● Your goal
When you reach the line containing "At what coordinates should I click to accomplish: Toggle" in the entries below, start writing out each line exactly, and stop after the line containing "The width and height of the screenshot is (1488, 812).".

● Dataset excerpts
★ ★ ★ ★ ★

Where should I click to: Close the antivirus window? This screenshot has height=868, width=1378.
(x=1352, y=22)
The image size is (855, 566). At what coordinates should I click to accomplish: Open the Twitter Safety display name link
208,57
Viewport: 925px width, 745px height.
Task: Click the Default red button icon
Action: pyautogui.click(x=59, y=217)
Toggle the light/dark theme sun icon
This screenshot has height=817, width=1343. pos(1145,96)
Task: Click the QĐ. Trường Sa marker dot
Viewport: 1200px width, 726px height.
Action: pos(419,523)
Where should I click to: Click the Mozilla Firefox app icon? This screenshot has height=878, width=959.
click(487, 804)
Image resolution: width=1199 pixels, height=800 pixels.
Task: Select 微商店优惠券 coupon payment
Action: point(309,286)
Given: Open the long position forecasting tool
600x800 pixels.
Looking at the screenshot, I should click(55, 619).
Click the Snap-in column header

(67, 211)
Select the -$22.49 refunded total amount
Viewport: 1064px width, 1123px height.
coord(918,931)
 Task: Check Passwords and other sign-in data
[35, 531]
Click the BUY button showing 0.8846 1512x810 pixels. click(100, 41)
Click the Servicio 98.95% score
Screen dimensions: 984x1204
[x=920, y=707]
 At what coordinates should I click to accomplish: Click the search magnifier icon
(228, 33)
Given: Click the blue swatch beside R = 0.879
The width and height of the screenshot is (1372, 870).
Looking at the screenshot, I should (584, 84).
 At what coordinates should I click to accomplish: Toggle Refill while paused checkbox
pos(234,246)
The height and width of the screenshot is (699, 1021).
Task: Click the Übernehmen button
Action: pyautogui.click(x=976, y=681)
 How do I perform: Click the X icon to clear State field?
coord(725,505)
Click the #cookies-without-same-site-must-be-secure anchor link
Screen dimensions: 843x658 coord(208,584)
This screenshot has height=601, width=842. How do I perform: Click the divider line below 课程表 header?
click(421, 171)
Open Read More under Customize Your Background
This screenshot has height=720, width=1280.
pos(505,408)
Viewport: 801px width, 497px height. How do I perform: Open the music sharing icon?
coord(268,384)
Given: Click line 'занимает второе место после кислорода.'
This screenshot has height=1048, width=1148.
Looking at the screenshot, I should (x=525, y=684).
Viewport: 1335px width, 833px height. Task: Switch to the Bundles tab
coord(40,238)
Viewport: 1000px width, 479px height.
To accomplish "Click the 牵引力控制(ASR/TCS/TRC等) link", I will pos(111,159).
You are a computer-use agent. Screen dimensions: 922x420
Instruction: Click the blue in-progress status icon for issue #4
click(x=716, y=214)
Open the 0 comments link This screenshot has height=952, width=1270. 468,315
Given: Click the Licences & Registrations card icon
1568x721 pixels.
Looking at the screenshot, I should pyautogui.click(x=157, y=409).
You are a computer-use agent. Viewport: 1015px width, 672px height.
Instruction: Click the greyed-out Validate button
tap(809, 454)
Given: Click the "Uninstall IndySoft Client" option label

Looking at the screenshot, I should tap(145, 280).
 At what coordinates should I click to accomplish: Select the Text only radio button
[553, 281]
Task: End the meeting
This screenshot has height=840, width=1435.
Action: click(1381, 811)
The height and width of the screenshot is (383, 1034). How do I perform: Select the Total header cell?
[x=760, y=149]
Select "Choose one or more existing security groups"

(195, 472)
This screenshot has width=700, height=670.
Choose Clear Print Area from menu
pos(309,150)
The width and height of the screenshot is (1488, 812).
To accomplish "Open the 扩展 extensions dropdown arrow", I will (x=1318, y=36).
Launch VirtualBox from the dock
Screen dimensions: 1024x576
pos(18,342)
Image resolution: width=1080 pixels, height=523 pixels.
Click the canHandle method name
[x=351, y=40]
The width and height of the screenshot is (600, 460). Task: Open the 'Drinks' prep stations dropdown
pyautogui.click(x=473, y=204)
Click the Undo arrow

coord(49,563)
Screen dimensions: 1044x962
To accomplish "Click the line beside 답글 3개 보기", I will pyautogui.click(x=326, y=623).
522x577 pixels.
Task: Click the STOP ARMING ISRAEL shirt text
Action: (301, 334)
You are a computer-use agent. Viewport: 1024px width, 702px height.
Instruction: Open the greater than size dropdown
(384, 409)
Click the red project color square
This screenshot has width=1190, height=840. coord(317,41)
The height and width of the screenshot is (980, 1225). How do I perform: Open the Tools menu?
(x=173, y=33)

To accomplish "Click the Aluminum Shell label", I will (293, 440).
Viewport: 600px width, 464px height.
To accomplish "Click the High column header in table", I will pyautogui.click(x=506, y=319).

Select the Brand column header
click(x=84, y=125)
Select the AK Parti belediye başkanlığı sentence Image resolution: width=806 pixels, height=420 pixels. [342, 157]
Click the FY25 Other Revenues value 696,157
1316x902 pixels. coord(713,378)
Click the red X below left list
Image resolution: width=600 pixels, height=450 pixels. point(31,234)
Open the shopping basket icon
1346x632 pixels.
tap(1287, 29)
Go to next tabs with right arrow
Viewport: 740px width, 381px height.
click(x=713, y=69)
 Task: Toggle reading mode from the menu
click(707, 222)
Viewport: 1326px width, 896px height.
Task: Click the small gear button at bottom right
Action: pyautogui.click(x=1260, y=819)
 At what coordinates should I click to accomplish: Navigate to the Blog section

★ ★ ★ ★ ★

● Output below
 At what coordinates should I click to accomplish: Toggle Refill while paused checkbox
pos(234,246)
The height and width of the screenshot is (699, 1021).
Task: Click the Übernehmen button
Action: pyautogui.click(x=976, y=681)
 How do I perform: Click the X icon to clear State field?
coord(725,505)
Click the #cookies-without-same-site-must-be-secure anchor link
Screen dimensions: 843x658 coord(208,584)
This screenshot has height=601, width=842. How do I perform: Click the divider line below 课程表 header?
click(421, 171)
Open Read More under Customize Your Background
This screenshot has height=720, width=1280.
pos(505,408)
Viewport: 801px width, 497px height. How do I perform: Open the music sharing icon?
coord(268,384)
Given: Click line 'занимает второе место после кислорода.'
This screenshot has height=1048, width=1148.
Looking at the screenshot, I should (x=525, y=684).
Viewport: 1335px width, 833px height. Task: Switch to the Bundles tab
coord(40,238)
Viewport: 1000px width, 479px height.
To accomplish "Click the 牵引力控制(ASR/TCS/TRC等) link", I will pos(111,159).
You are a computer-use agent. Screen dimensions: 922x420
Instruction: Click the blue in-progress status icon for issue #4
click(x=716, y=214)
Open the 0 comments link This screenshot has height=952, width=1270. 468,315
Given: Click the Licences & Registrations card icon
1568x721 pixels.
Looking at the screenshot, I should pyautogui.click(x=157, y=409).
You are a computer-use agent. Viewport: 1015px width, 672px height.
Instruction: Click the greyed-out Validate button
tap(809, 454)
Given: Click the "Uninstall IndySoft Client" option label

Looking at the screenshot, I should tap(145, 280).
 At what coordinates should I click to accomplish: Select the Text only radio button
[553, 281]
Task: End the meeting
This screenshot has height=840, width=1435.
Action: click(1381, 811)
The height and width of the screenshot is (383, 1034). How do I perform: Select the Total header cell?
[x=760, y=149]
Select "Choose one or more existing security groups"

(195, 472)
This screenshot has width=700, height=670.
Choose Clear Print Area from menu
pos(309,150)
The width and height of the screenshot is (1488, 812).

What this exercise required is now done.